DATA FOR THE TASK:
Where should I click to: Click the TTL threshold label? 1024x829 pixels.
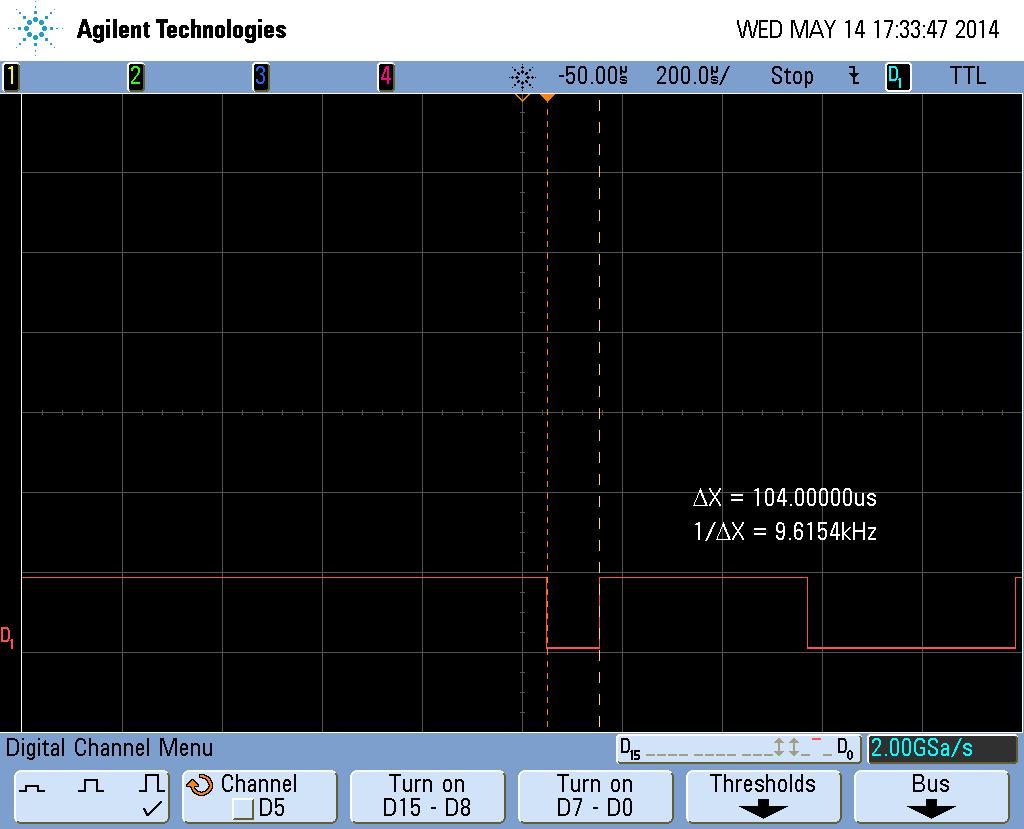point(966,76)
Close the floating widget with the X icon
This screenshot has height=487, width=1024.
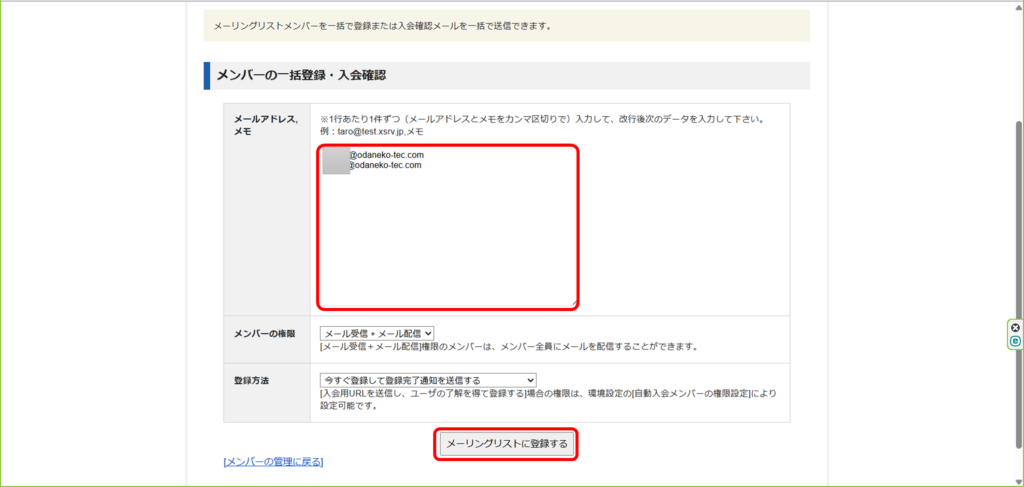click(x=1015, y=328)
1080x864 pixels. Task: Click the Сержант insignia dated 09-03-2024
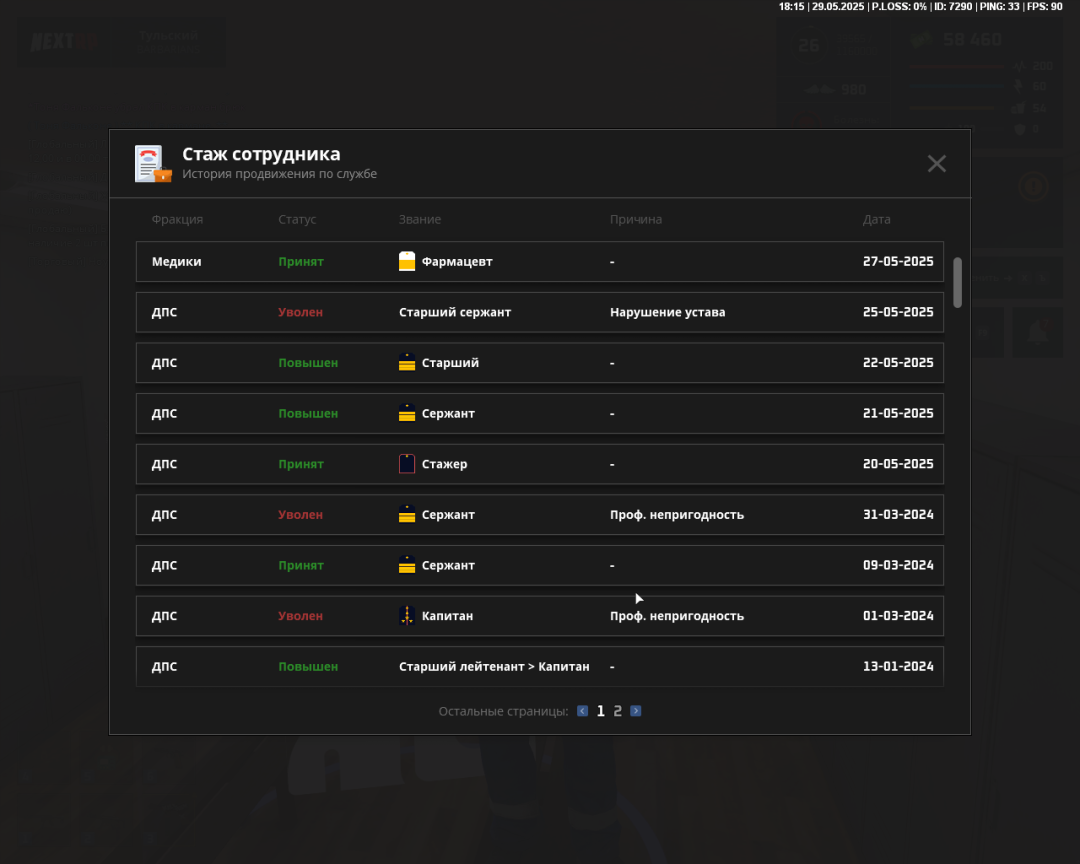pyautogui.click(x=406, y=565)
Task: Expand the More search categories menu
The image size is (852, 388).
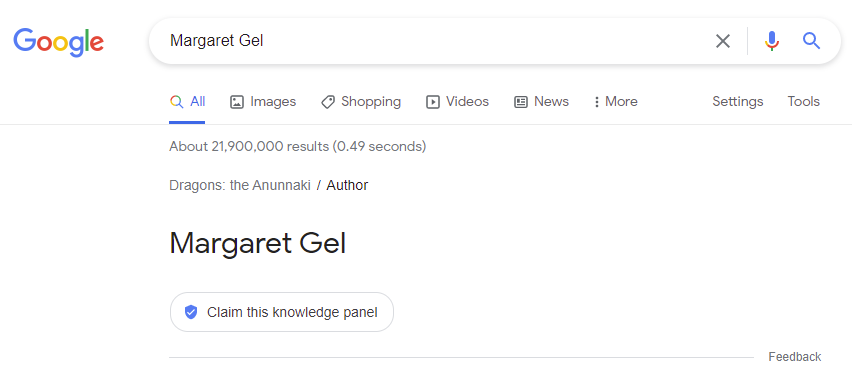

EXERCISE DESCRIPTION: Print each entry exactly, leaving pictures out.

TASK SOLUTION:
Where should I click to: Click the TTL threshold label? 1024x829 pixels.
point(966,76)
Close the floating widget with the X icon
This screenshot has height=487, width=1024.
click(x=1015, y=328)
1080x864 pixels. Task: Click the Сержант insignia dated 09-03-2024
pyautogui.click(x=406, y=565)
Task: Expand the More search categories menu
The image size is (852, 388).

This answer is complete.